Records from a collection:
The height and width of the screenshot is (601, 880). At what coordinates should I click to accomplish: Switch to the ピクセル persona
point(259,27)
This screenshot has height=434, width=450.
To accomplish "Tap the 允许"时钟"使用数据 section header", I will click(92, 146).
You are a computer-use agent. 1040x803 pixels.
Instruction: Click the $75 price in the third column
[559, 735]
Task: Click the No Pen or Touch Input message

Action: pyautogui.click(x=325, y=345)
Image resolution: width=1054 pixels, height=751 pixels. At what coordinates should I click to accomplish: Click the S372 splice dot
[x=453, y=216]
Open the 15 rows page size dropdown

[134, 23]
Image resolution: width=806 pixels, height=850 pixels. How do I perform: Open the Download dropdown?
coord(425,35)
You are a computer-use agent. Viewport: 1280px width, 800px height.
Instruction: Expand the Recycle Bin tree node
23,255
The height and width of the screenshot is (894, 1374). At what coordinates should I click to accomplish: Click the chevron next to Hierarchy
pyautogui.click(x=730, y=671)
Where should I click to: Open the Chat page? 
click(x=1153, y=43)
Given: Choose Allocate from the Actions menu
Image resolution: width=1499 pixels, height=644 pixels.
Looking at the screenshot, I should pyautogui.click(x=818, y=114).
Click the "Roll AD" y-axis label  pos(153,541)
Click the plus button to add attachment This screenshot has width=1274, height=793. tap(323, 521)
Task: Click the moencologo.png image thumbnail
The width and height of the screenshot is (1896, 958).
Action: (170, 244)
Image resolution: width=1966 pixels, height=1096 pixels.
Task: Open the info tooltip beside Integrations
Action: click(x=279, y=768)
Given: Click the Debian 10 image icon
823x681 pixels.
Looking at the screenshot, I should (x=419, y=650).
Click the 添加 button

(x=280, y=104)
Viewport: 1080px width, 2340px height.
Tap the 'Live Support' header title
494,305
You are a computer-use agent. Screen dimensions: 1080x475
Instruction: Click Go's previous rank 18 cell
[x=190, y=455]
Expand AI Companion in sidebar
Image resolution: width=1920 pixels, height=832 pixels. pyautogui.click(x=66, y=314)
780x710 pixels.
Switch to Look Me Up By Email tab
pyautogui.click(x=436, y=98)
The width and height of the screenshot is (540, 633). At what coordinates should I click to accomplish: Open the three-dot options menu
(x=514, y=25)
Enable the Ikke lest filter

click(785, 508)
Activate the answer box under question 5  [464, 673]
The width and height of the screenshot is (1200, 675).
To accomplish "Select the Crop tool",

PROBLEM DESCRIPTION: Tally the lines in the records above that contain the string "This" and report only the tally.

RESPONSE TO THE EXERCISE: 2